The researcher emphasizes that the study showed that more education is necessary to persuade consumers to adopt sustainable diets. The research team concluded that considering consumer preference and increasing food accessibility will help curb this lack of understanding.
"We were surprised by our findings. We had originally intended to look at how we can encourage people to eat more foods such as beans and pulses, but we discovered that people still don't know enough about why this is important, so to talk about increasing the consumption of specific foods is getting too far ahead for many," Appleton explained.

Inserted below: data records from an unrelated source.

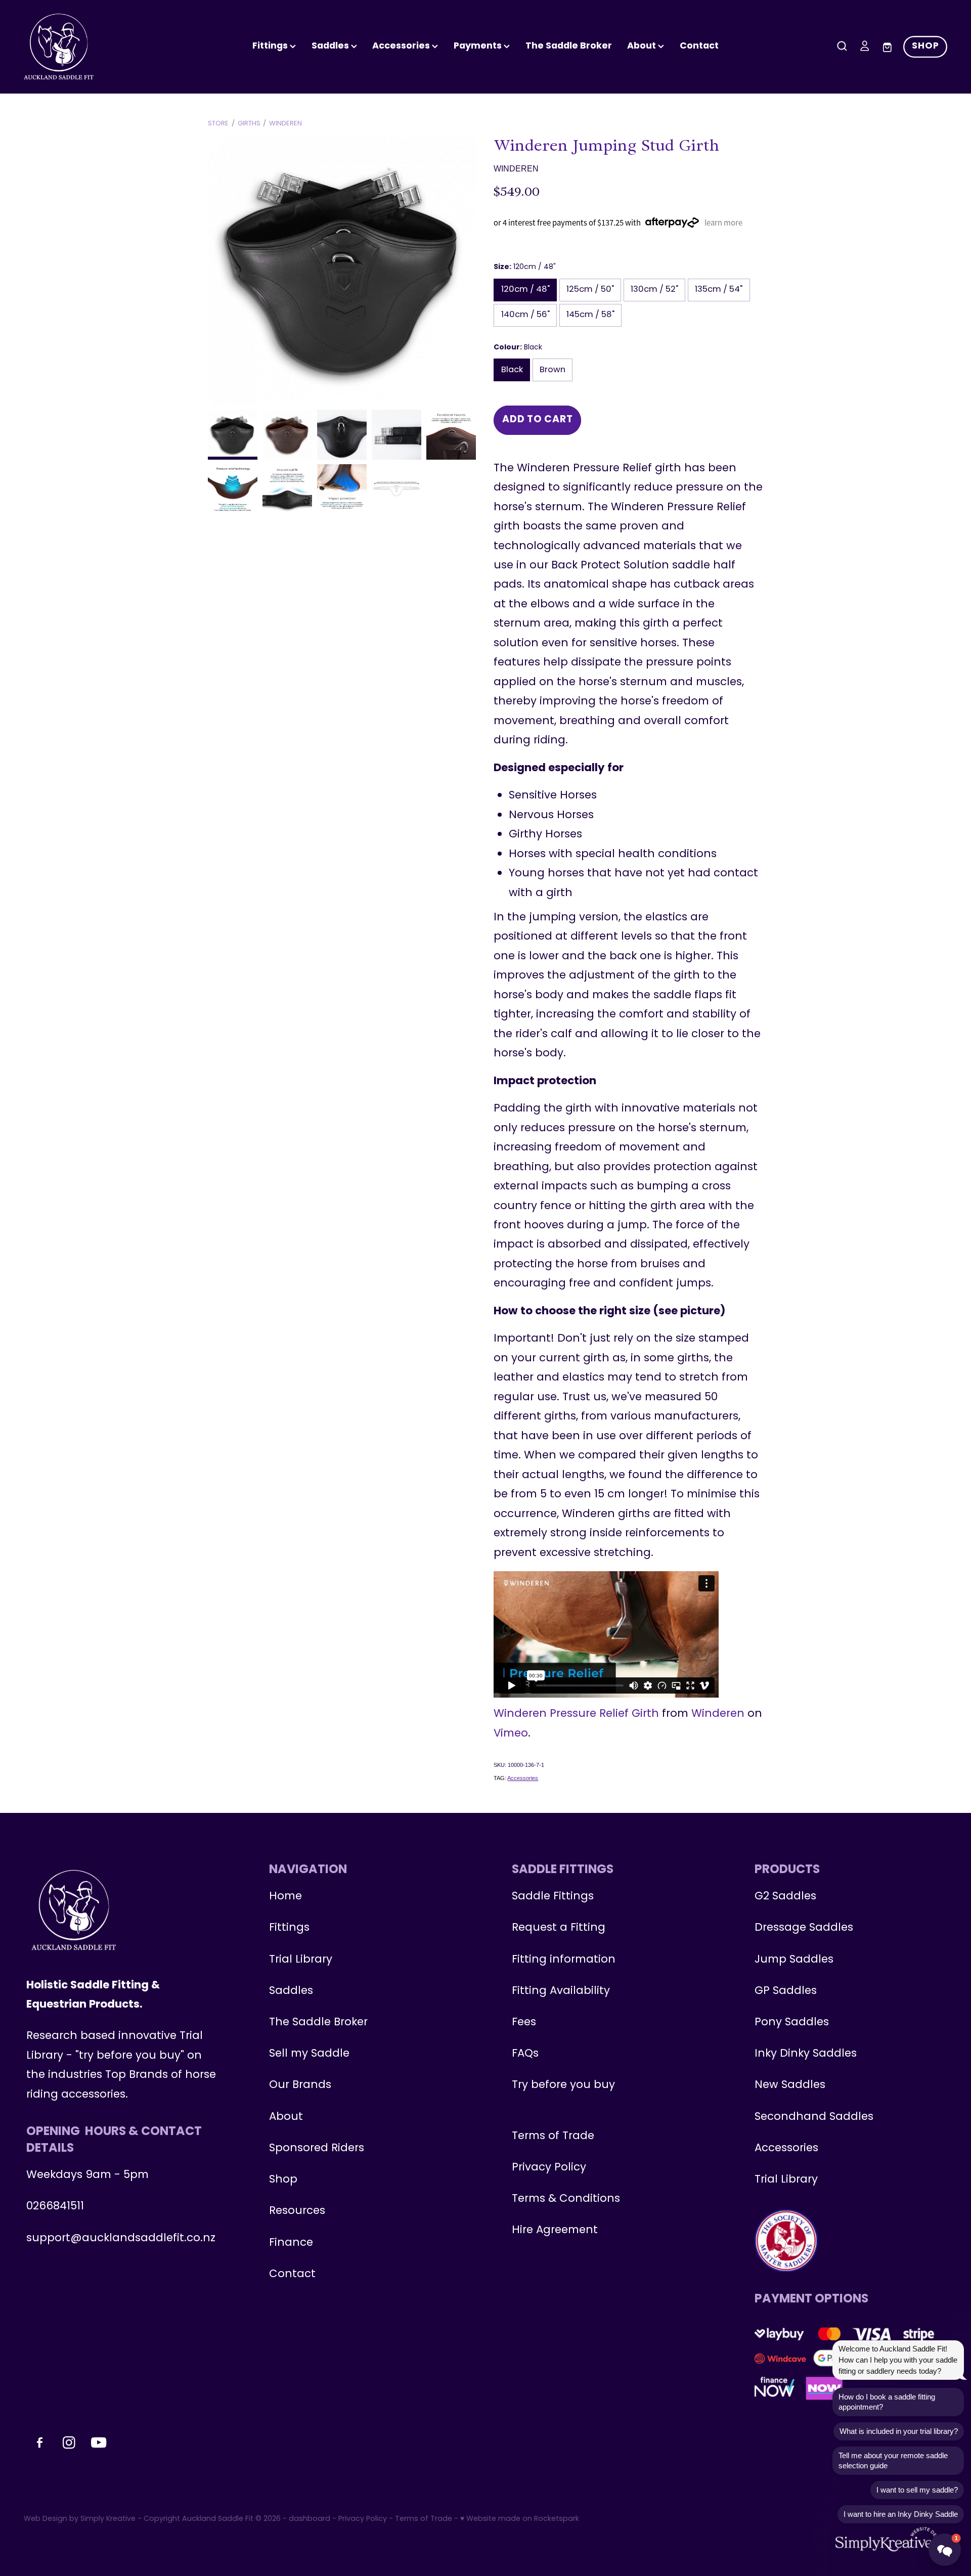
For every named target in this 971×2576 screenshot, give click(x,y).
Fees (524, 2022)
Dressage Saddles (804, 1928)
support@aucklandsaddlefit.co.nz (120, 2238)
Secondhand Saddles (814, 2117)
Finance (291, 2243)
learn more (723, 222)
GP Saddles (786, 1991)
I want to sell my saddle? (917, 2489)
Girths (249, 123)
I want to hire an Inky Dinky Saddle (901, 2514)
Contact (699, 46)
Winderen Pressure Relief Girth (576, 1714)
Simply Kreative (108, 2519)
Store (218, 123)
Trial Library (300, 1960)
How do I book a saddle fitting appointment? (886, 2401)
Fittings (271, 46)
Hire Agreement (555, 2230)
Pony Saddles (792, 2022)
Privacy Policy (549, 2168)
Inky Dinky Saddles (806, 2054)
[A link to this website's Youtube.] (958, 216)
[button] (945, 2550)
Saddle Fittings (553, 1896)
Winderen (285, 123)
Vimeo (511, 1734)
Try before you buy (563, 2085)
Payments (479, 46)
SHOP (925, 46)
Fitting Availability (561, 1991)
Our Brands (300, 2085)
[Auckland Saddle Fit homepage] (116, 46)
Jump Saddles (794, 1960)
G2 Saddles (787, 1896)
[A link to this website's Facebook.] (958, 163)
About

"We need to promote greater awareness and knowledge of how changes to eating habits can go some way to helping the planet, while also offering some suggested changes that are likely to be acceptable and acted upon."
Plant-Based Diets Are Planet-Friendly
Even though consumers need more information about sustainable diets, approximately 85 percent of the world is experiencing the effects of climate change directly. UN Secretary-General António Guterres warned of climate "disaster" ahead of the United Nations' COP climate change conference.
Eating plant-based diets can help curb food-related emissions by 61 percent, and that's largely due to reducing beef and dairy intake. Nearly 40 percent of methane emissions worldwide can be attributed to cattle production. UN researchers announced that the world must cut methane emissions by 33 percent by 2030 to effectively slow down climate change.
In Europe, several countries have reduced their average meat consumption, according to the Good Food Institute Europe. The report found that over 50 percent of consumers in France, Spain, Italy, and Germany have cut their meat consumption. The survey found that over 60 percent of respondents felt that alternatives to animal-based meat and dairy products should be available in stores.